** begin AVAILABLE DATA **

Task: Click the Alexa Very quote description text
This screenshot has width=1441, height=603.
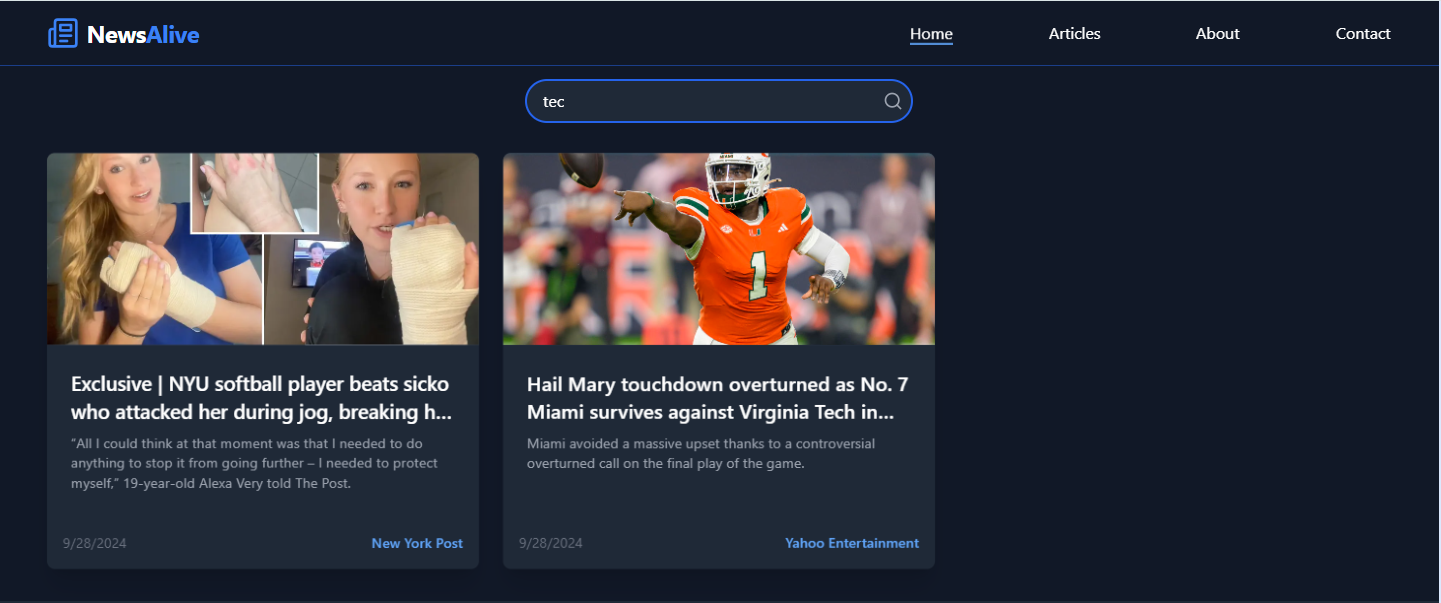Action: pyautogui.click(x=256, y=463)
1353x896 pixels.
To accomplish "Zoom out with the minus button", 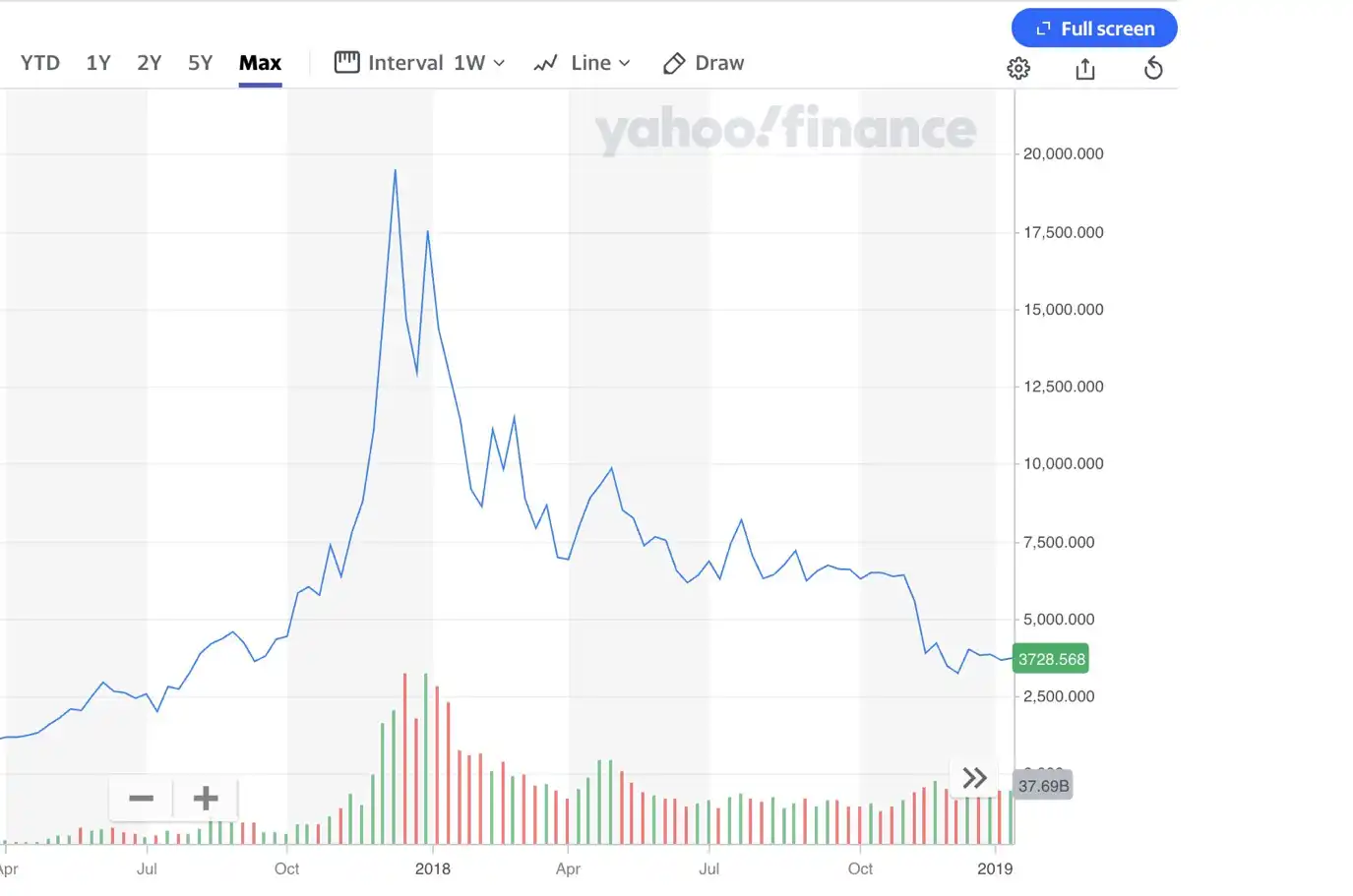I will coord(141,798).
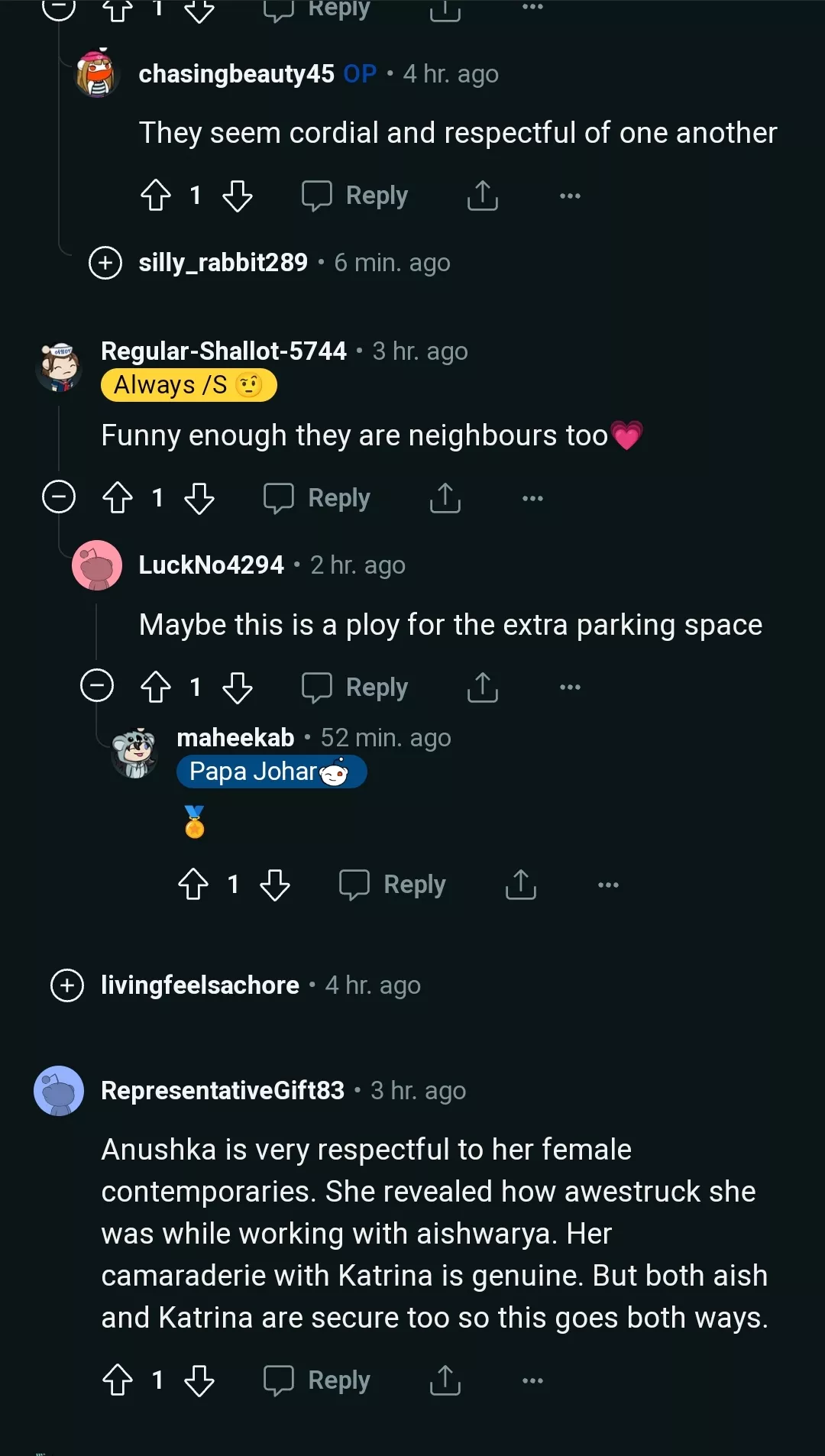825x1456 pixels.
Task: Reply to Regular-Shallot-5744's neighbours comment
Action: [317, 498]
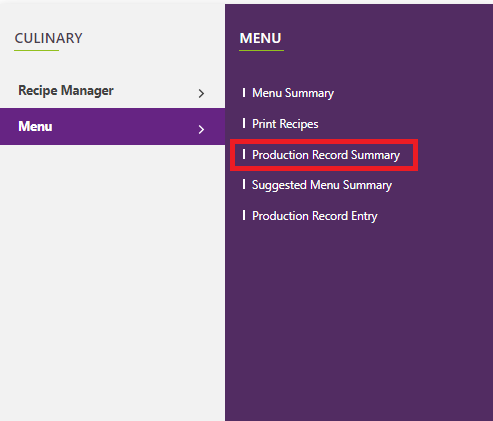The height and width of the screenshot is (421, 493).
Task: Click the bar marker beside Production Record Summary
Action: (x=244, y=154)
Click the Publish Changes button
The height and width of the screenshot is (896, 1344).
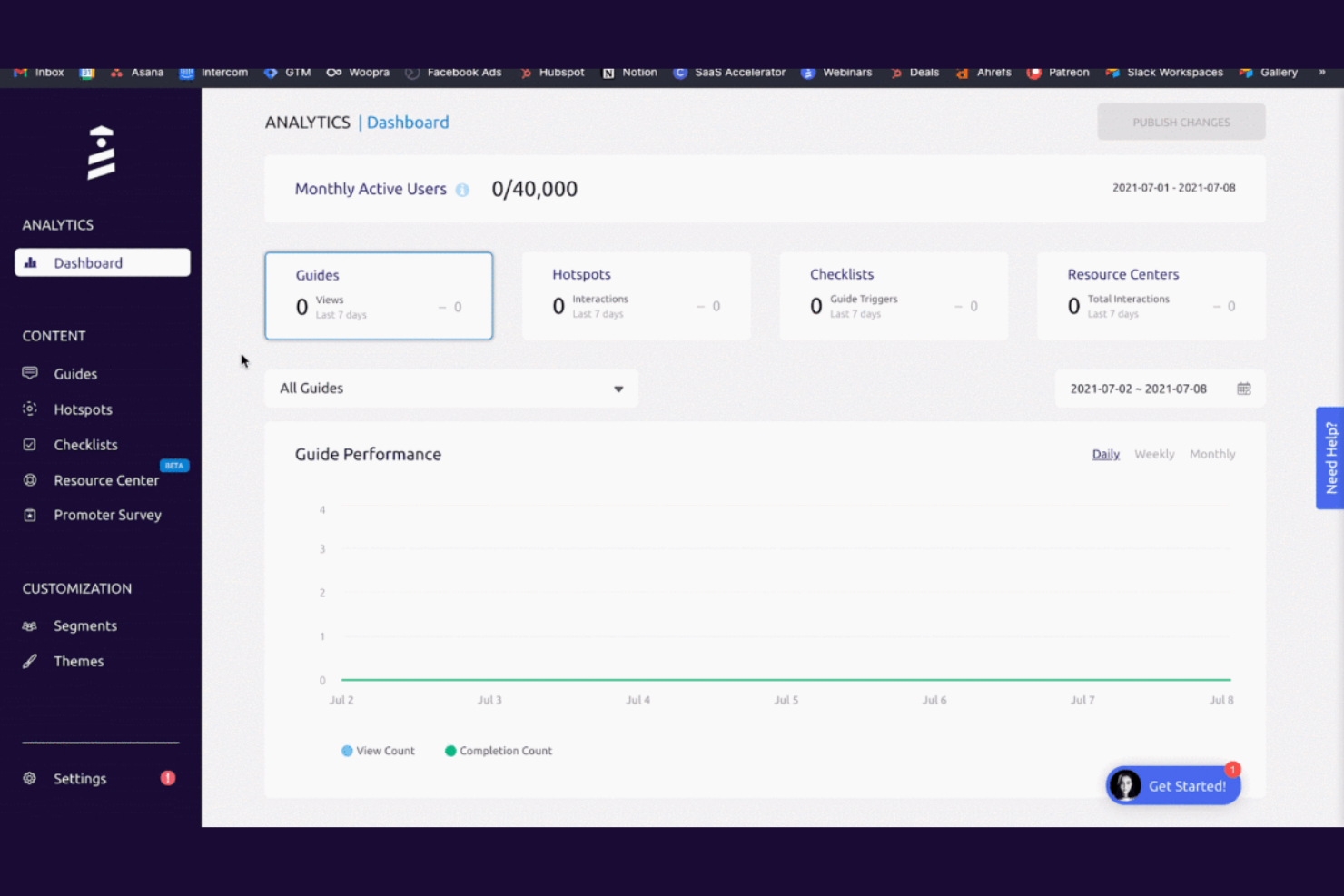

** end AVAILABLE DATA **

**WHAT IS REQUIRED**
Please give the lines from the one holding "Click the Publish Changes button" through the end of the lines again, swapping "Publish Changes" for "Save Draft" and keeping everything else unchanged. Leave the pictures out.

**RESPONSE BELOW**
Click the Save Draft button
The height and width of the screenshot is (896, 1344).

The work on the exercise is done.